Sebaliknya, visualisasi peristiwa dikonstruksi demi mengartikulasikan gagasan pengarang. Gagasan yang tak hanya mengemuka dari konflik, namun juga karakter penokohan, sudut pandang, dan  peristiwa mengejutkan di ujung cerita ketika perlawanan dan reaksi itu dinyatakan. Pada ruang yang lain, gagasan juga ditaruh dalam dialog tokoh. Sebutlah, dalam “Doa” dan “Cantik” yang sepenuhnya memposisikan tokoh lelaki melulu sebagai umpan bagi terlontarnya berbagai pandangan atau argumen pengarang melalui tokoh perempuan.

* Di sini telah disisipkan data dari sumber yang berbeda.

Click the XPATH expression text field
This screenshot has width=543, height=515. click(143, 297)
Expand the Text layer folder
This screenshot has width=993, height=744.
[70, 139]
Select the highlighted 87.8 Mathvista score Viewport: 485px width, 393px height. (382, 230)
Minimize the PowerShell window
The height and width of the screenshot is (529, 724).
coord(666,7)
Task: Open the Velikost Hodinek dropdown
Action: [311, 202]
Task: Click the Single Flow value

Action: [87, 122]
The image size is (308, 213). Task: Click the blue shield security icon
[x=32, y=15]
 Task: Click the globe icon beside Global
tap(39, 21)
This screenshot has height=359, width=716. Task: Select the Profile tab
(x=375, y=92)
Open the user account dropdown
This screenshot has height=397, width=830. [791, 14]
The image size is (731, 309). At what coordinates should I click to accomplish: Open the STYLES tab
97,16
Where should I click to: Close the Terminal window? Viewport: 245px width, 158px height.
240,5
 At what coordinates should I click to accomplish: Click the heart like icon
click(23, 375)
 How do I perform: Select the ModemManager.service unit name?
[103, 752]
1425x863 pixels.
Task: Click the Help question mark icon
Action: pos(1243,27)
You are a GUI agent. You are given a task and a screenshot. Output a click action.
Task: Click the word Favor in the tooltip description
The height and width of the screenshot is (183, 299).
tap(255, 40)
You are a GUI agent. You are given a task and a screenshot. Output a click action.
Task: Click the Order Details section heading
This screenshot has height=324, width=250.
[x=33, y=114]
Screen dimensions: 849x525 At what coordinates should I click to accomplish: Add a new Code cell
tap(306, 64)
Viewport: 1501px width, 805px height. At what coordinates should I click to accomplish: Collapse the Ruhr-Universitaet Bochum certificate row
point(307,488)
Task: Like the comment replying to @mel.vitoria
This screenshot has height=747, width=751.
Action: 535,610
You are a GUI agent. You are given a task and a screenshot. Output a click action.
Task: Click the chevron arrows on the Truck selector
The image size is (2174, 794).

Dalam “Cantik”, pembaca tidak diajak masuk ke dalam peristiwa suasana dialog. Melainkan diajak menonton bagaimana kata-kata seorang pengacara (perempuan) menghabisi lelaki pesolek dengan argumentasi yang jitu, membuat tubuh lelaki tampak bodoh dan bersalah. Bahkan suara tokoh atau deskripsi dalam dialog itu menyaran sebagai imajinasi gambar.  “Anda bisa berpenampilan seperti apa saja, sesuai keinginan. Sesuai pesanan. Tapi yang ini tidak,”telunjukku kembali menunjuk kening. Lelaki di depanku diam, keningnya berkerut-merut, pertanda dia sedang berpikir keras. Semoga saja” (Hal.25).

Tentu saja tak ada yang salah dengan dialog. “Kunang-kunang di Manhatan” Umar Khayam, misalnya, adalah contoh menarik bagaimana dialog menjadi artikulasi yang kuat dalam bangun kisahan. Namun, manakala dialog difungsikan untuk mengembangkan konflik, latar, plot  cerita, visualisasi peristiwa, bahkan tempat pengarang menaruh gagasannya, dialog jadi terasa benar menanggung beban berat. Akibatnya, dialog sekadar menginformasikan kelebat permukaan problem di belakang peristiwa, tanpa intesitas yang lebih jauh ke dalam eksplorasi tematiknya.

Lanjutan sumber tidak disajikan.